Eröffnung: Freitag, 5. September 2025 – 19 Uhr
Zur Eröffnung spricht Verena Gamper, Kuratorin Belvedere.
Die Künstlerin ist anwesend.

Eröffnungswochenende gemeinsam mit Curated by:
Freitag, 5. September, 11 21 Uhr,
Samstag, 6., & Sonntag, 7. September, 11 18 Uhr


Metallisch schimmernde, filigrane Formen besetzen eine Wand des Ausstellungsraumes. Es sind Halme, Blätter, Wurzeln, Stängel und Ranken von Ackerpflanzen und Wildkräutern, die mit Kupfer oder Nickel galvanisiert wurden. Der Comicwelt entlehnte Sprechblasen begleiten diese Parade von Grotesken. Es wird über Landschaft und Landwirtschaft, über Beweidung und Pflanzenleben und über geopolitische Zusammenhänge konversiert. Iris Andraschek hat über Jahre hinweg mit unterschiedlichen Akteur*innen über deren Zugänge zu Agrikultur, Pflanzenzucht und Biodiversität gesprochen und Zitate aus diesen Gesprächen in

Hybrid Talks zu einem vielstimmigen Dialog verflochten. Zu Sprecher*innen werden die Pflanzen selbst, die ihrem Lebenszyklus des Wachsens und Verwelkens durch das galvanisierende Bad entrissen wurden.

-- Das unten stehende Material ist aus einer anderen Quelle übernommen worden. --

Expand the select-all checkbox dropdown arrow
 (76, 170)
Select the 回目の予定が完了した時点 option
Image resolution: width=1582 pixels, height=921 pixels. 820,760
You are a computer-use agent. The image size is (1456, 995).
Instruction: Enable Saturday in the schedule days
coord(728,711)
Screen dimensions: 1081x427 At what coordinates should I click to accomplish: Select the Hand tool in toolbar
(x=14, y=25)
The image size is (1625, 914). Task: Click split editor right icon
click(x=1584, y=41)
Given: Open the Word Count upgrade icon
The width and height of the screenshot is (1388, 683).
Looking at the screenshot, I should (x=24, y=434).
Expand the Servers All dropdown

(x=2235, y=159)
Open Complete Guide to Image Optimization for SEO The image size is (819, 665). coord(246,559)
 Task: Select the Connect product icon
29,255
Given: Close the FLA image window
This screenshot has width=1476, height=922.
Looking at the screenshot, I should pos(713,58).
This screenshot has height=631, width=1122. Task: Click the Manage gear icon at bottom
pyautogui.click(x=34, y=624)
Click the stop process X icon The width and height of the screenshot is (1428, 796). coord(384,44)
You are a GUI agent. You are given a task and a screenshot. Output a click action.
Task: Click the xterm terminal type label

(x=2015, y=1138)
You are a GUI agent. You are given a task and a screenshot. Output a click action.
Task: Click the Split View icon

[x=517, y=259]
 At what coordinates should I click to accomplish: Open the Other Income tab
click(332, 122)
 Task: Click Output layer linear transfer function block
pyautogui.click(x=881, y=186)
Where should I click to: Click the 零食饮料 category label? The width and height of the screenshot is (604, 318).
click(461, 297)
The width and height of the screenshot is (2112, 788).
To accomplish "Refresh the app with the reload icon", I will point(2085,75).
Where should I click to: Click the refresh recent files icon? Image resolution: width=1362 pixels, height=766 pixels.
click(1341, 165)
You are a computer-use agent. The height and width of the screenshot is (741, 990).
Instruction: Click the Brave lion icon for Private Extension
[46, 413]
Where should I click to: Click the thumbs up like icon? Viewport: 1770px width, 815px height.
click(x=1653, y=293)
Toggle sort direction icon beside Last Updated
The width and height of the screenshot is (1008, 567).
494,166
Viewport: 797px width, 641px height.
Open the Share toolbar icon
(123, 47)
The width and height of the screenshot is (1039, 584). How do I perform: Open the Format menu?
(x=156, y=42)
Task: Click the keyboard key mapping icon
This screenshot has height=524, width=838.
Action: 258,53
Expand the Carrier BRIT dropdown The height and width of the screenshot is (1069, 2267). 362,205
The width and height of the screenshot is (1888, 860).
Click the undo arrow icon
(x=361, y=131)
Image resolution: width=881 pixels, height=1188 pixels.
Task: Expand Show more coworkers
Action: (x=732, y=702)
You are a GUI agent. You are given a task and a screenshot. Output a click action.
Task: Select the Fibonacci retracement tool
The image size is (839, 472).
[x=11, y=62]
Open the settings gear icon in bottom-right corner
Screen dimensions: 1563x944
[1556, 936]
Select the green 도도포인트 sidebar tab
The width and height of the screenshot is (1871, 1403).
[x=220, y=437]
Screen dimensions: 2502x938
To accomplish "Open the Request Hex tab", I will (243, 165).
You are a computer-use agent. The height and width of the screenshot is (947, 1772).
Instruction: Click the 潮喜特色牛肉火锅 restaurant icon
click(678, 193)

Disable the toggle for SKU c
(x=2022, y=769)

Buchstäblich veredelt, thematisieren sie auf poetische Weise die Ursachen und Folgen von künstlicher Hybridisierung des Saatguts. Während genetische Modifikation als natürlicher Prozess permanent stattfindet, gefährdet sie als vom Menschen gelenkter Prozess die Biodiversität und maximiert in einem globalen Markt die wirtschaftliche Abhängigkeit der Landwirt*innen von Großkonzernen. Indem die durch den metallischen Panzer egalisierten Nutz- und Beipflanzen wesenhaft werden und selbst zu Wort kommen, unterstreicht Andraschek die Wichtigkeit der Einbindung der Natur in den Diskurs über die Zukunft der Landwirtschaft bzw. generell der ökonomischen Nutzung unseres Planeten.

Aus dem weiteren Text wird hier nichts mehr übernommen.